Well, it is the second alternative, of Hindus going on the offensive, is what has actually happened. The plus side of it is that this resulted in a sort of closure, albeit incomplete, in the Hindu mind, which is evident from that fact that even the BJP now acknowledges that the Ram Mandir issue cannot be stirred up into an election issue again. This is good for the country, because otherwise the development agenda of the country would have run the risk of getting derailed time and again. But the most important thing in my mind is the moral side--that a grave wrong was thrust upon the Hindus which they have had a right to redress and have finally done so, albeit in a belligerent manner.


This is of course not a perfect solution. It has left the Muslims to feel now as the aggrieved party. So for them there has been no closure. So there will continue to be more bomb blasts.
In any case, while choosing between two bad options, I think the country has chosen the less bad one.

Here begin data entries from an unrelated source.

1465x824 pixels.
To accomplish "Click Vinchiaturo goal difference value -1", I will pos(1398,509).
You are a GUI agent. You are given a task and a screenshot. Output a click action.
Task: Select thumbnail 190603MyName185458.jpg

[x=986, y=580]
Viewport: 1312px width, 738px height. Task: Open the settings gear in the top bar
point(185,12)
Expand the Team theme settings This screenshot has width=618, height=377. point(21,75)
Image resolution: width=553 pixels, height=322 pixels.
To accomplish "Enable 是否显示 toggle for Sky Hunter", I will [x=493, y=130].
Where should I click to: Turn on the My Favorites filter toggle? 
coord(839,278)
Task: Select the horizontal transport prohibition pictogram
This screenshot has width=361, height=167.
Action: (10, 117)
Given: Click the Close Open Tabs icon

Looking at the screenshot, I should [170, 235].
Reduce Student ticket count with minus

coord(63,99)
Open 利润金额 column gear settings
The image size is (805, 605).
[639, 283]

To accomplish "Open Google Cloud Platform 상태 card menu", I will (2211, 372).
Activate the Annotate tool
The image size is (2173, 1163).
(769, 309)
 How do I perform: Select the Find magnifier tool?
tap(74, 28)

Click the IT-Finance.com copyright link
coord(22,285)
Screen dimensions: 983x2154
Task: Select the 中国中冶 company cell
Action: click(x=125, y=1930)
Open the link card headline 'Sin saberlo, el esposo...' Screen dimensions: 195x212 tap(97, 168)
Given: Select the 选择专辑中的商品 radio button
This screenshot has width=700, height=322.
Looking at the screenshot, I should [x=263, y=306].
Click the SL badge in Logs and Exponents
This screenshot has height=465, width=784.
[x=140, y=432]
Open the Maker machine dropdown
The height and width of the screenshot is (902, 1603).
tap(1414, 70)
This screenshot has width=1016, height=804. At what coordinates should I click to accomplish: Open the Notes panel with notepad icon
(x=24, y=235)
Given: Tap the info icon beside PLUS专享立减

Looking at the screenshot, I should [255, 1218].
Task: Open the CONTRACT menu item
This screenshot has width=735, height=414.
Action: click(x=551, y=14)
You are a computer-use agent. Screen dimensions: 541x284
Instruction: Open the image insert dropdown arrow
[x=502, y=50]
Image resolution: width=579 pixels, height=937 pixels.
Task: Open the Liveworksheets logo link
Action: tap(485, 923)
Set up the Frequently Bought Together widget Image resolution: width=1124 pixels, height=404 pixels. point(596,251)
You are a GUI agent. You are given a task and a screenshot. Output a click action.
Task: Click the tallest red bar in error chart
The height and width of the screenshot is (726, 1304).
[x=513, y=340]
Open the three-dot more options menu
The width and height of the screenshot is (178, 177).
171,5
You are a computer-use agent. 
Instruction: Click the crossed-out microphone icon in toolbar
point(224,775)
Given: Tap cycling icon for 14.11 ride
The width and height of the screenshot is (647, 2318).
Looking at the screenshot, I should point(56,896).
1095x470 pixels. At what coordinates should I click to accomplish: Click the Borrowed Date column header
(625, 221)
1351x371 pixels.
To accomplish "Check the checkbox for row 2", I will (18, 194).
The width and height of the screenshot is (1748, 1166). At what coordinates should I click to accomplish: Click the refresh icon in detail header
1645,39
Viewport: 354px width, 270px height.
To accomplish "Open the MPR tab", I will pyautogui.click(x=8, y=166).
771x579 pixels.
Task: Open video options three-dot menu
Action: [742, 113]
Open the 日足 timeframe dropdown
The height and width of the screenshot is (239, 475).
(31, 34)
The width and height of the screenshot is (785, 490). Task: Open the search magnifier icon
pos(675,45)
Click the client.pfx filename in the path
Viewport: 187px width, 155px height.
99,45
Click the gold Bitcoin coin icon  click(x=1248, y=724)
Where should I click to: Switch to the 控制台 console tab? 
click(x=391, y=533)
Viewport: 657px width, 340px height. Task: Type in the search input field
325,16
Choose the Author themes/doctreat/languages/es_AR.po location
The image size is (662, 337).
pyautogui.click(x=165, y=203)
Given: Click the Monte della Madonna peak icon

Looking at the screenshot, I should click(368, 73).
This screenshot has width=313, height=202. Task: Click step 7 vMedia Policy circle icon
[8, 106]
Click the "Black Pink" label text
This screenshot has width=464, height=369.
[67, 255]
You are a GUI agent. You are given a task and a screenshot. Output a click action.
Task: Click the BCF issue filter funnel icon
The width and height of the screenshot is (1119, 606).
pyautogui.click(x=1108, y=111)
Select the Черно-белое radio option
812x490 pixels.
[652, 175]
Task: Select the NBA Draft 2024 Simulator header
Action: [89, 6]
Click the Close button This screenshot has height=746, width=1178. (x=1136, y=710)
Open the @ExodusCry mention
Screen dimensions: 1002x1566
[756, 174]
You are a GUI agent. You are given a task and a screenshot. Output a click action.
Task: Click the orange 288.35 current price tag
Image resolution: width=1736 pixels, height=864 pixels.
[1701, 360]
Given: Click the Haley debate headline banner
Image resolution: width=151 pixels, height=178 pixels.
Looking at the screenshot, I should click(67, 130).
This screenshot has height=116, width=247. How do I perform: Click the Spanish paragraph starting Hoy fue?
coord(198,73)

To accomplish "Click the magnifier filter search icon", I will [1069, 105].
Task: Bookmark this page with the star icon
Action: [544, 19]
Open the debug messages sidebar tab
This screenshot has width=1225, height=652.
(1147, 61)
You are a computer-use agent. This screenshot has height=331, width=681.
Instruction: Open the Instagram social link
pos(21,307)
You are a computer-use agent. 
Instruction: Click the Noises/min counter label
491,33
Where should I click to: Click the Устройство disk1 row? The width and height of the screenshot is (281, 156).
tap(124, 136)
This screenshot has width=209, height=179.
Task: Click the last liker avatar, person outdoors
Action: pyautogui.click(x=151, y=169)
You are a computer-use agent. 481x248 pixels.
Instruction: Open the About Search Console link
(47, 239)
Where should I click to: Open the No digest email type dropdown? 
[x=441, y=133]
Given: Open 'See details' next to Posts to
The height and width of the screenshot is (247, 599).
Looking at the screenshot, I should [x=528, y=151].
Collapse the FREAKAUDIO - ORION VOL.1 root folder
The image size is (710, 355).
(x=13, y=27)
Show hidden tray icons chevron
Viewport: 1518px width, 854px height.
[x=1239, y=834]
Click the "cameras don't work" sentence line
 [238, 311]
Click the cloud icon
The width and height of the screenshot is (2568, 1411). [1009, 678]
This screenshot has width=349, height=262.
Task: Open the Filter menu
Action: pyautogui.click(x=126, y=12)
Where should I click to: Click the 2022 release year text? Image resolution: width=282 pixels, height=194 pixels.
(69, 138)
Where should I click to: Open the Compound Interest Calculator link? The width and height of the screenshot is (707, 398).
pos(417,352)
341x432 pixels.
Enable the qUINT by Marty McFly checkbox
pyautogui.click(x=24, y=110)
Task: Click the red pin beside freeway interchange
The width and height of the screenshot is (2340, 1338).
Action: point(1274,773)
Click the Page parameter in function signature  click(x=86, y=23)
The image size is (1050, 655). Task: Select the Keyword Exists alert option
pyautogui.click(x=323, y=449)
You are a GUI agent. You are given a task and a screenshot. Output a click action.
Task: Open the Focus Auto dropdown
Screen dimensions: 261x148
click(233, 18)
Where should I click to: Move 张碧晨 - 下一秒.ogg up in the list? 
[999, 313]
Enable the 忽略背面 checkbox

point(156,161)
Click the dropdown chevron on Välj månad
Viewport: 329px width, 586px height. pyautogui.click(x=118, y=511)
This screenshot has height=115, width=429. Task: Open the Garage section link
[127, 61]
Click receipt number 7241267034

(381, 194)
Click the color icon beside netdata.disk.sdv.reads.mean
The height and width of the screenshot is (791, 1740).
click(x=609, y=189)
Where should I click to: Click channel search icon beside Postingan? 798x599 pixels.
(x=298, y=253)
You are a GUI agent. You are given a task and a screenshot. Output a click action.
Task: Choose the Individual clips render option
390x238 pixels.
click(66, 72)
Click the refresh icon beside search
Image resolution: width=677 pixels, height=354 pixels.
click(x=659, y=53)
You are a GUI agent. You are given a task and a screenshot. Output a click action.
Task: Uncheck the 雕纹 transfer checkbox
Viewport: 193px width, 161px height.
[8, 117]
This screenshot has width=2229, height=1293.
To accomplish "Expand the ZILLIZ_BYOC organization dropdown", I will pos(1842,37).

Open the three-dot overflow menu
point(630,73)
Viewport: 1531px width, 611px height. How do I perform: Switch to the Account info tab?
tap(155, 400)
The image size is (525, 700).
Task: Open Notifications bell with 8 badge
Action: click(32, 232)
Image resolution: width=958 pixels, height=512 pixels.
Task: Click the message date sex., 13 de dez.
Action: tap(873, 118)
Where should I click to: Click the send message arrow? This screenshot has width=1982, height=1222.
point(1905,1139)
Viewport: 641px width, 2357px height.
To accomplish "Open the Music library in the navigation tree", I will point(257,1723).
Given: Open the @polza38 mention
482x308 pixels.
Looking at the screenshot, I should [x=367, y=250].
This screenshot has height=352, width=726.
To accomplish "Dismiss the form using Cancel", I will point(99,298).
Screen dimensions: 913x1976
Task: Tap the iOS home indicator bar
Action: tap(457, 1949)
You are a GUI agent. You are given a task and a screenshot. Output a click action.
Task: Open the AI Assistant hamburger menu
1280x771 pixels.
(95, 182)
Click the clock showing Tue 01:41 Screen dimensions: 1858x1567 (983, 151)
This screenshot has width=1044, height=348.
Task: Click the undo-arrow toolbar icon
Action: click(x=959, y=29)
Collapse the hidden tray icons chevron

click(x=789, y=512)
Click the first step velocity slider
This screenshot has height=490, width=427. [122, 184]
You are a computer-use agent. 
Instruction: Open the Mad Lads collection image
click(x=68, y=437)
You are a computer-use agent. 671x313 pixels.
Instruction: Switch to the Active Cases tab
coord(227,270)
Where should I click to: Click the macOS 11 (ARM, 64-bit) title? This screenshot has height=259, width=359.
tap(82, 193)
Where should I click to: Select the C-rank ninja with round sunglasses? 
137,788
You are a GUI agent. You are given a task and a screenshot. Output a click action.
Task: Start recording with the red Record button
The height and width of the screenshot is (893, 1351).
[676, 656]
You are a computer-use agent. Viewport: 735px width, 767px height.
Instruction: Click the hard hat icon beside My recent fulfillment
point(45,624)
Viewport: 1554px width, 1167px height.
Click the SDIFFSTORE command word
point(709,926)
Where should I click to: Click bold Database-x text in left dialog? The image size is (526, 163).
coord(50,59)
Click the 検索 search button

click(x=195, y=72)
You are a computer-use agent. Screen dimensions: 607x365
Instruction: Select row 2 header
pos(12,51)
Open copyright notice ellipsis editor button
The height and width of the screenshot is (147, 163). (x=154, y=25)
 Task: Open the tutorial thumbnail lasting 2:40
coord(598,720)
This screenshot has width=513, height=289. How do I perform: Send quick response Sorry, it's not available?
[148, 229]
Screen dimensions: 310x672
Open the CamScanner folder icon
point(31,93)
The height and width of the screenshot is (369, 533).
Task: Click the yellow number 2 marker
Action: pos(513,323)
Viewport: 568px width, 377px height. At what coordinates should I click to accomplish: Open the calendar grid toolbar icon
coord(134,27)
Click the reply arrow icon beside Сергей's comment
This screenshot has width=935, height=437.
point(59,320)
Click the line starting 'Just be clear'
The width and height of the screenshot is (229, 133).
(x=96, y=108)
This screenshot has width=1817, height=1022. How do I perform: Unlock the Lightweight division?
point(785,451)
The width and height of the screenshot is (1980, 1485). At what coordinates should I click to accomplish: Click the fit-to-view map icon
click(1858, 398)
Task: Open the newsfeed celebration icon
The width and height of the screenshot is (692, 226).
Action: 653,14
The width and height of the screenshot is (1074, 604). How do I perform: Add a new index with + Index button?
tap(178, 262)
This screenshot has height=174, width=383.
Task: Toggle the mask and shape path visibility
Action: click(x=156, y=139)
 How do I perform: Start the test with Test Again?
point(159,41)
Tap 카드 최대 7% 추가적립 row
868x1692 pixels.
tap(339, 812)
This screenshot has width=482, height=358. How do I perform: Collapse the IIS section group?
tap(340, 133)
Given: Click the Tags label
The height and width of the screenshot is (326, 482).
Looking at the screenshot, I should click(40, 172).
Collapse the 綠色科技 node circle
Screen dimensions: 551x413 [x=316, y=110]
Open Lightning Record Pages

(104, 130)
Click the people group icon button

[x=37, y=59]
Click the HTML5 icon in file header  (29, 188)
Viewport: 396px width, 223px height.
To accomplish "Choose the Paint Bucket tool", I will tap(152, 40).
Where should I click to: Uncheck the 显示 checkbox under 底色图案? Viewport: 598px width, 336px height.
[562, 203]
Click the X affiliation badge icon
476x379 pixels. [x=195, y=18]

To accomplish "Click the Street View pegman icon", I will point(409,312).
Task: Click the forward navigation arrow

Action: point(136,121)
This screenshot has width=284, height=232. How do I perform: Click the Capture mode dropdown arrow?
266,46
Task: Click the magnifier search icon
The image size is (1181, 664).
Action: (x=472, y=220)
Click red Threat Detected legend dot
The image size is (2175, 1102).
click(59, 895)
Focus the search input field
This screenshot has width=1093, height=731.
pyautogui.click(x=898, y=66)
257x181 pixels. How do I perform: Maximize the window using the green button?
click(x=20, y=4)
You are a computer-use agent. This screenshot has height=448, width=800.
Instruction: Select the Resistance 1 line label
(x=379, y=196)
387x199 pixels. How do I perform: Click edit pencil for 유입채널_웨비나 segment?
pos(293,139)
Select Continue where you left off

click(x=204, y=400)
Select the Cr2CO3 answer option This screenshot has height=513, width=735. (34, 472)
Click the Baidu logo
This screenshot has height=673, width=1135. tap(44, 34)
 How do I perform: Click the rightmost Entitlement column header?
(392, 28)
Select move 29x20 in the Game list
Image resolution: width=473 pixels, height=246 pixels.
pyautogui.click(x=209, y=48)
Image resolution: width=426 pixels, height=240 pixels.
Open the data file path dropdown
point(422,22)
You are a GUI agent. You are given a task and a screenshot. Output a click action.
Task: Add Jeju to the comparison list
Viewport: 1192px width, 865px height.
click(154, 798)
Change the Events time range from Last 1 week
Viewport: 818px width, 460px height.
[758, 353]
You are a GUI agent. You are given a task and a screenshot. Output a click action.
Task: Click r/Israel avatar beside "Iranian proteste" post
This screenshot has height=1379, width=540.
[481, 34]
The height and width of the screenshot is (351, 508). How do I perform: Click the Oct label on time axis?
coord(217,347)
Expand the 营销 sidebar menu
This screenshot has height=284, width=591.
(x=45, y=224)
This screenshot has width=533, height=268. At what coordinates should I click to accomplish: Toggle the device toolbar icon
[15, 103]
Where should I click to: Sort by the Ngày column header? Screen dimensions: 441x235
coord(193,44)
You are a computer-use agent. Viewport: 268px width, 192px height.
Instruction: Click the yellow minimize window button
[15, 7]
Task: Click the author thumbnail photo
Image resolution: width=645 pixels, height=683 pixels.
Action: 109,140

My whole argument is based on the supposition that the Babri Masjid was built by destroying a revered Hindu temple and thus that act is the ultimate root cause--the original sin. I strongly believe that that there must be a lot of truth in the Hindu belief throughout the centuries that this is Lord Rama’s place of birth. Even if you discard this to be only a myth, there at least existed a ram Janmabhumi temple at that site. Archaeological evidence also point towards that, but given the so-called secular discourse of the country, such evidences are ignored in the domains of government and high-brow media (like NDTV).


Perhaps P V Narasimha Rao, the then Congress Prime Minister, also thought in this manner--that this was a thorn, and to allow the thorn to be removed was the best option that presented itself. So on that fateful day, he chose inaction. But more on him on another day.